_Directions for this task_:
Using only the entries below, copy exactly the lines that begin at the one with "on return flight" and end at the one with "You are a computer-use", both included. Drop the pictures.

_Collected data entries_:
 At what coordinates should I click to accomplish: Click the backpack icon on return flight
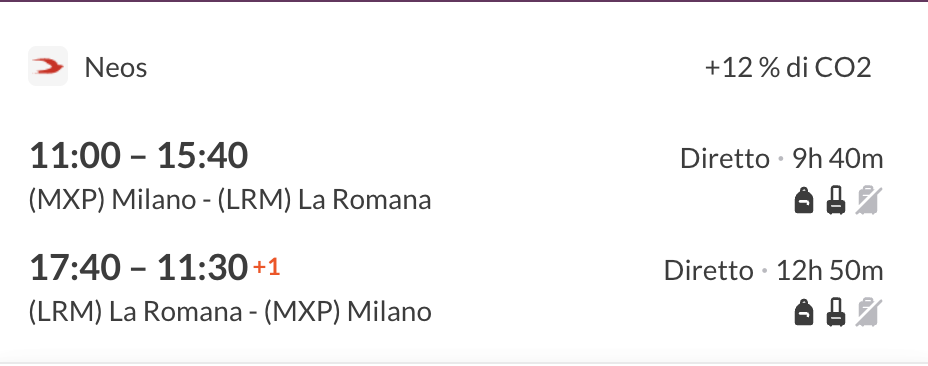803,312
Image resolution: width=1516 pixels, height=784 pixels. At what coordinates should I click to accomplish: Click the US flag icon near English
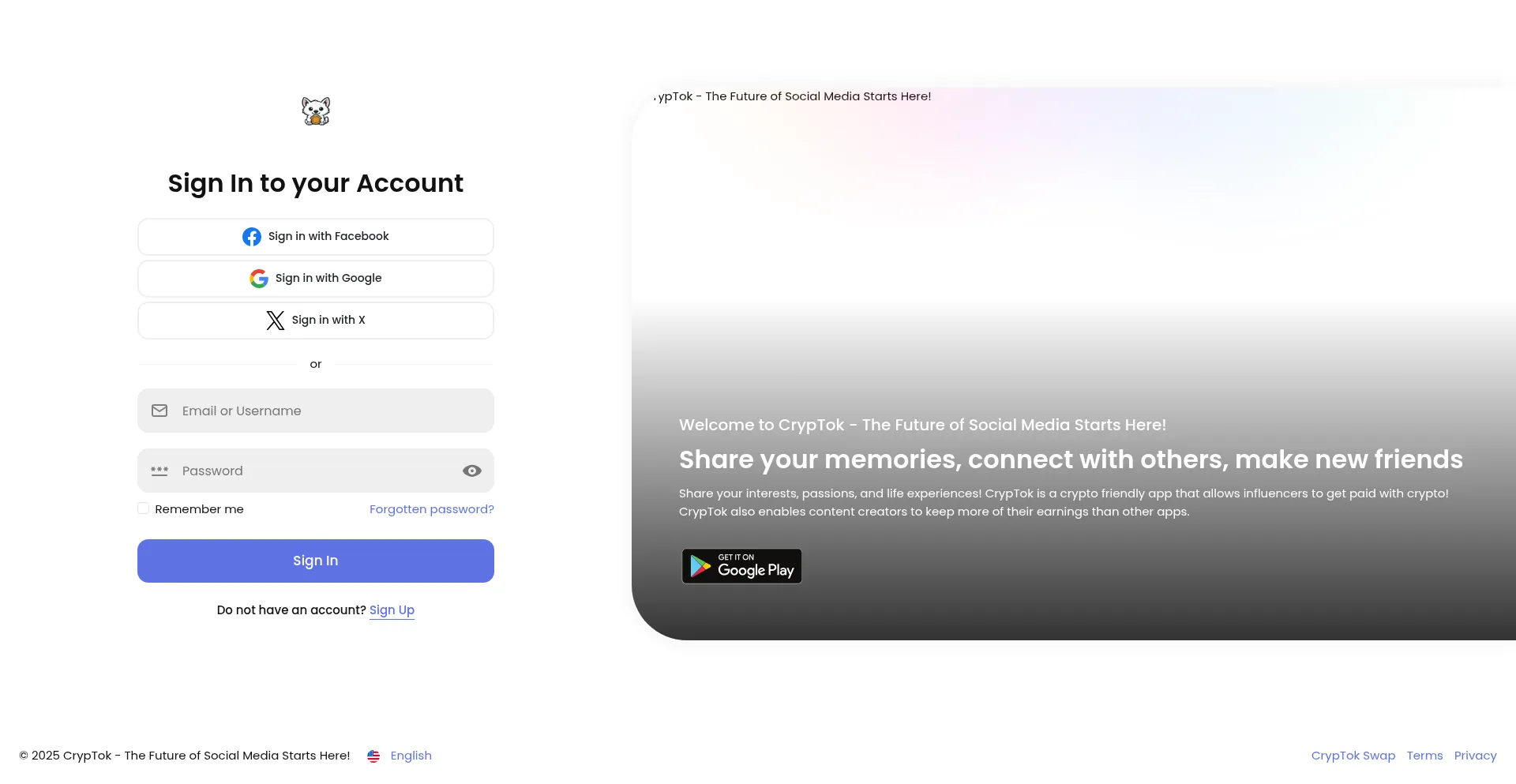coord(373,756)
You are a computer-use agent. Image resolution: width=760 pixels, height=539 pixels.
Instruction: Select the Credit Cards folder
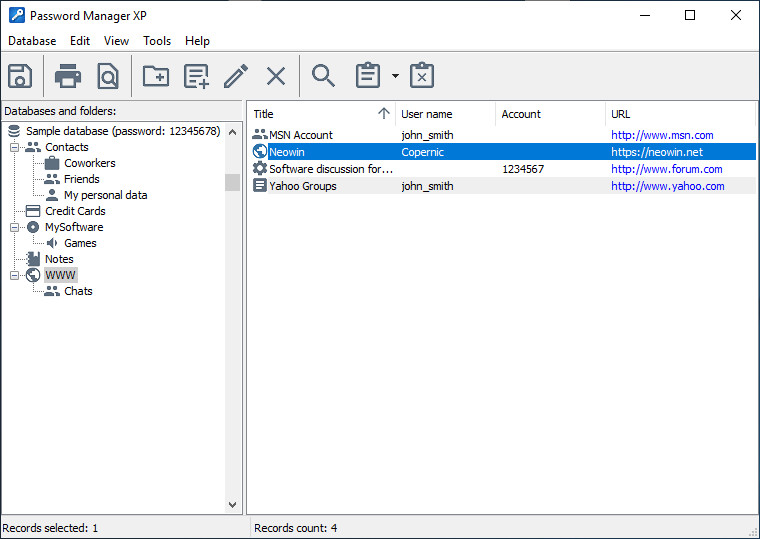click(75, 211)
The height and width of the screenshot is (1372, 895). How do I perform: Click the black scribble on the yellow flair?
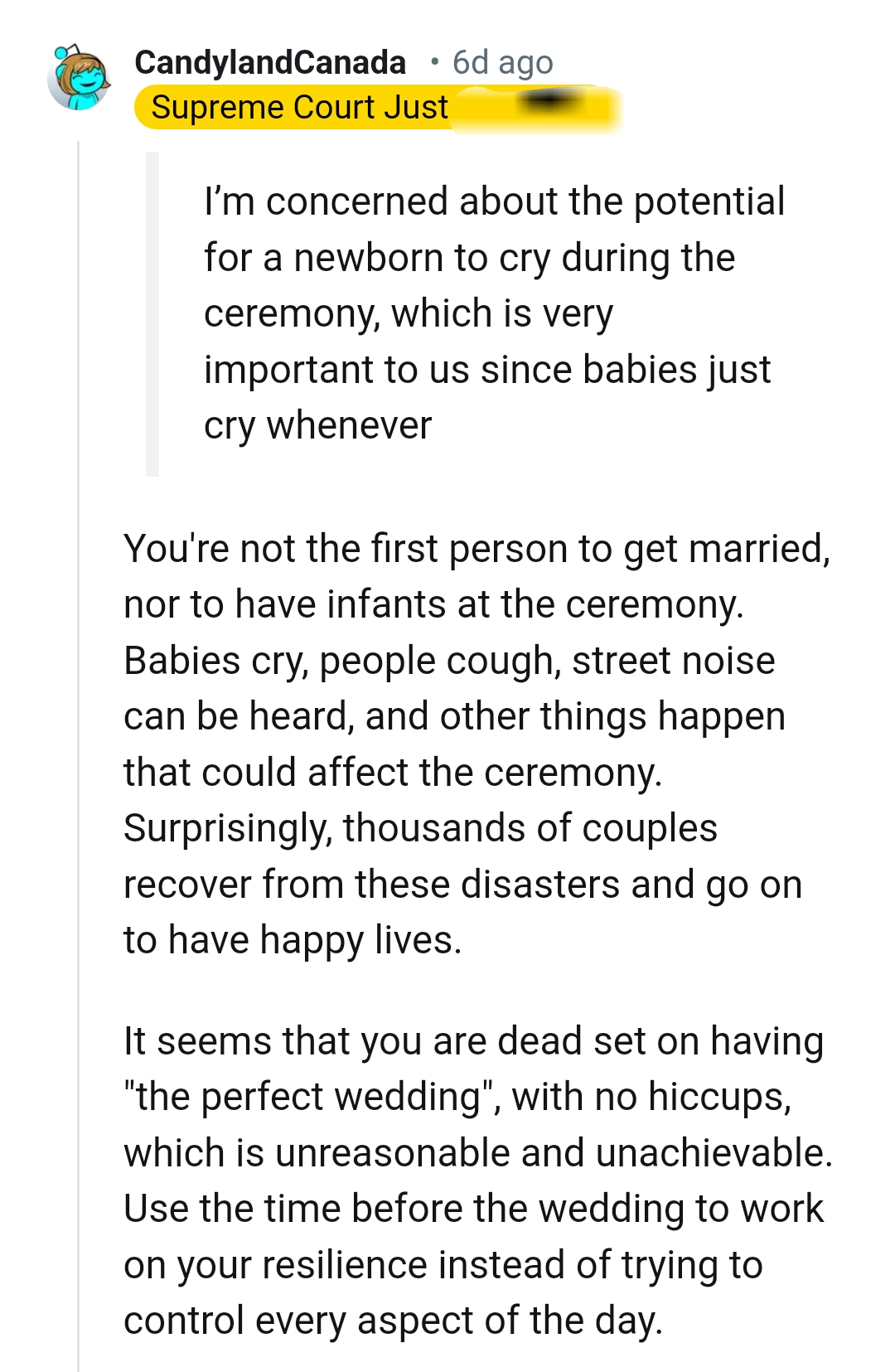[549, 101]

---

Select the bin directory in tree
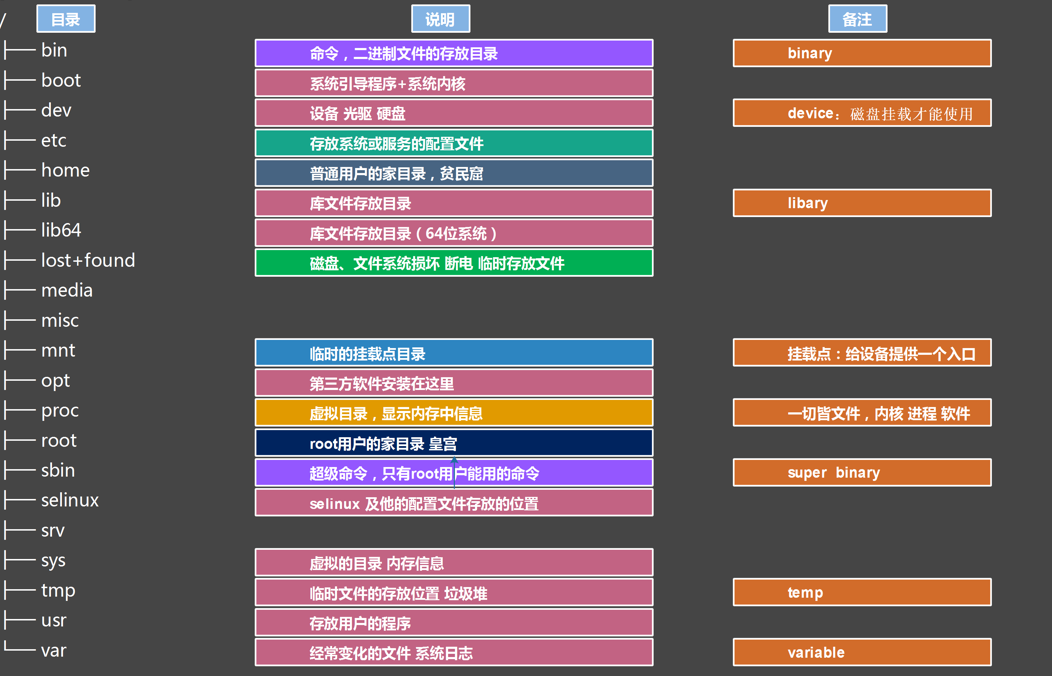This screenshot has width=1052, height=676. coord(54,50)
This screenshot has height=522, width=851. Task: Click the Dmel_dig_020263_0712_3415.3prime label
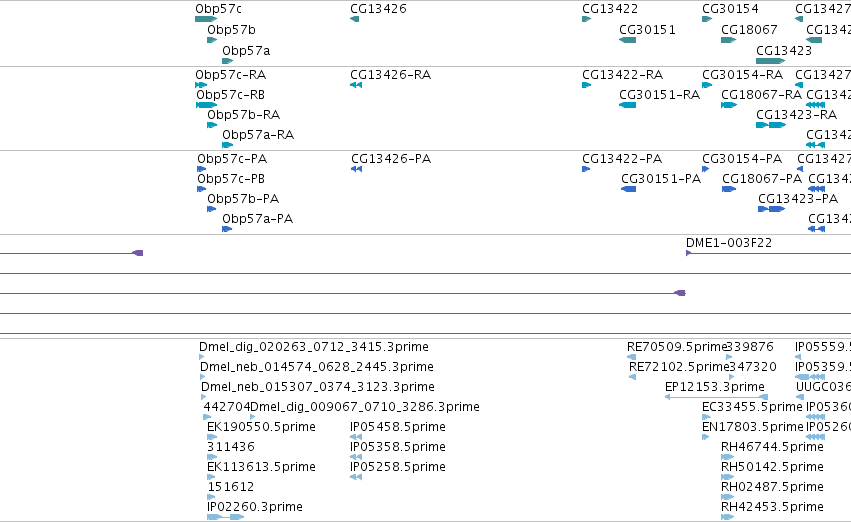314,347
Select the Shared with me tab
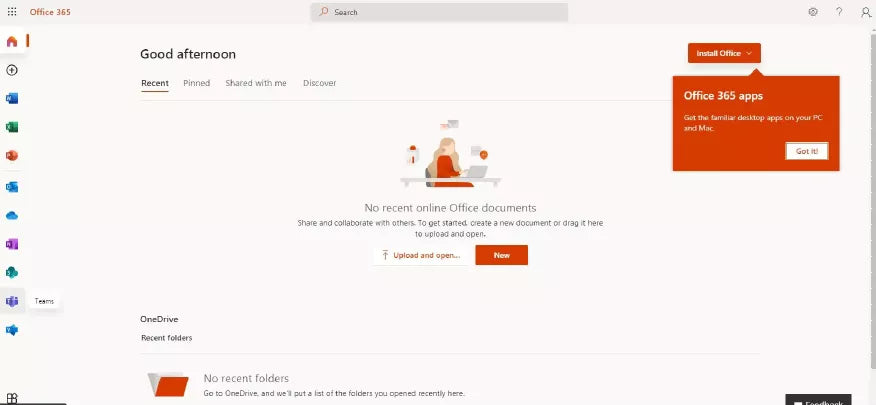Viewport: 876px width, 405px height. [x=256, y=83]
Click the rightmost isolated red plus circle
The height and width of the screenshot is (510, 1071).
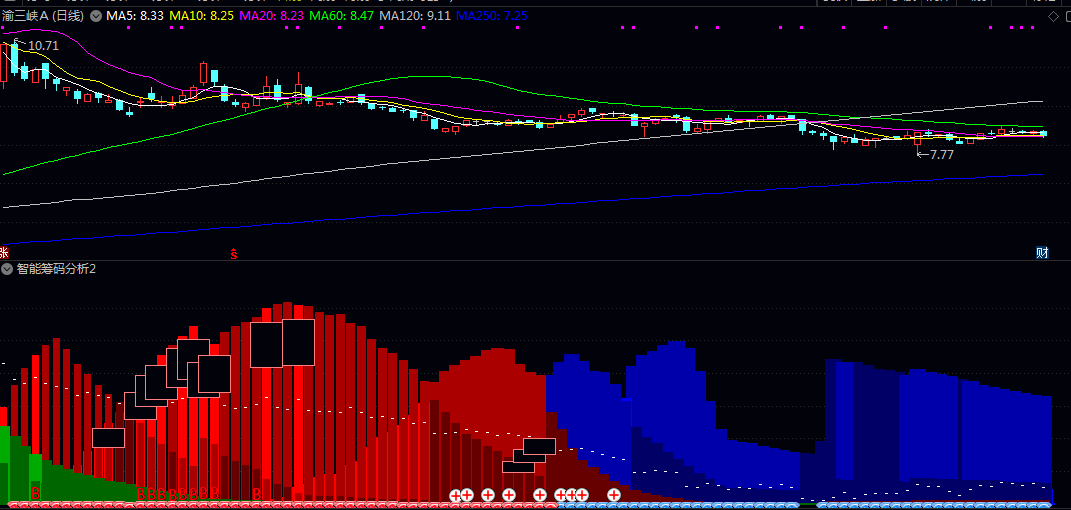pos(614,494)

_Response_:
 At what coordinates should I click to accomplish: Click the backpack icon on return flight
803,312
Image resolution: width=1516 pixels, height=784 pixels. At what coordinates should I click to accomplish: Click the US flag icon near English
coord(373,756)
You are a computer-use agent. Image resolution: width=760 pixels, height=539 pixels.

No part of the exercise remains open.